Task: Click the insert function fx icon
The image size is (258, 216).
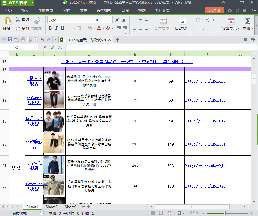Action: click(x=60, y=47)
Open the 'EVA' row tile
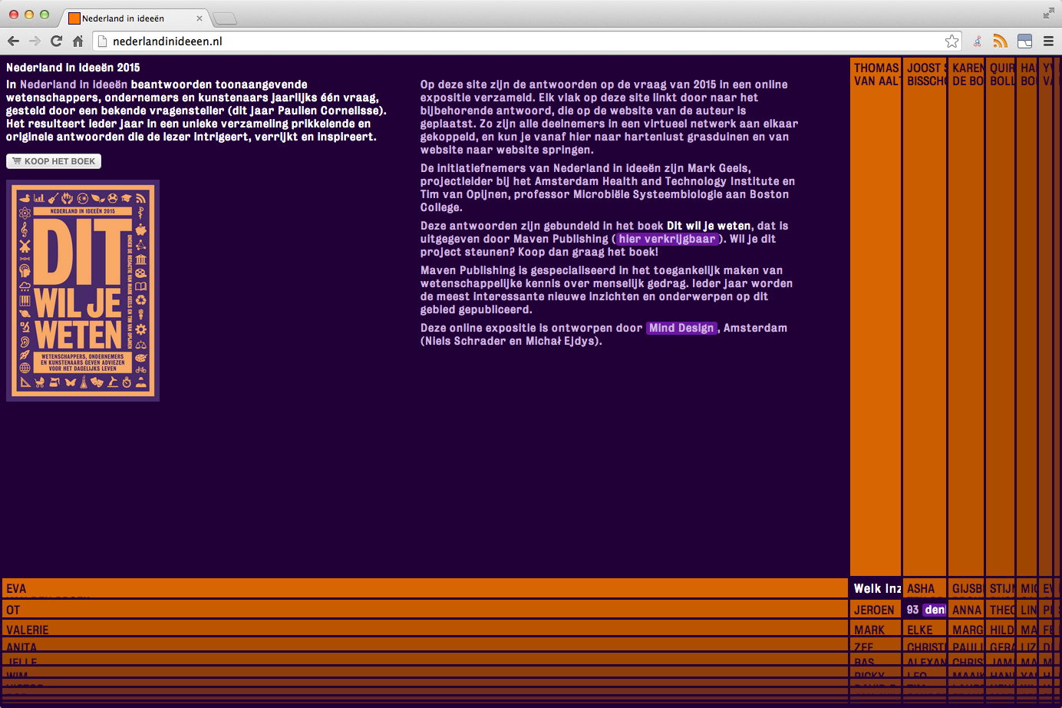 424,588
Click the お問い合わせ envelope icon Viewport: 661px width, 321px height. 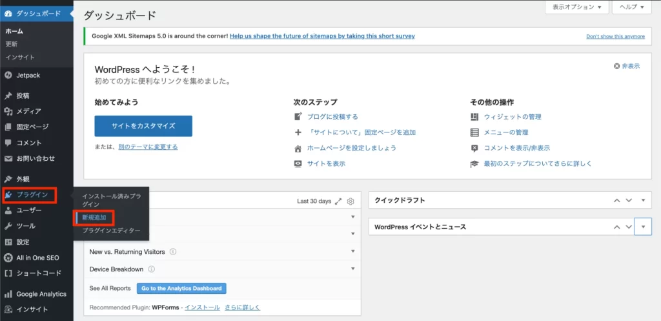(x=8, y=158)
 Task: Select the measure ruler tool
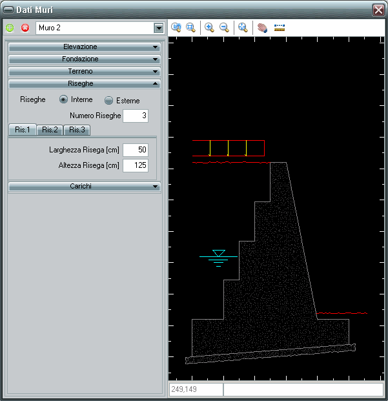(280, 27)
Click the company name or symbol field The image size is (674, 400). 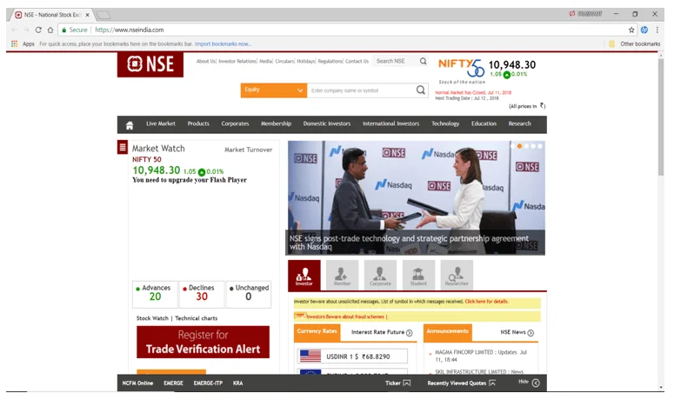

◆ DESCRIPTION OF THE TASK
All that is required is an exact reproduction of the lines from the one containing "Task: Select the measure ruler tool" to the final line of the listing above, pictures omitted.

◆ ANSWER AREA
 Task: Select the measure ruler tool
(280, 27)
Click the company name or symbol field The image size is (674, 400). 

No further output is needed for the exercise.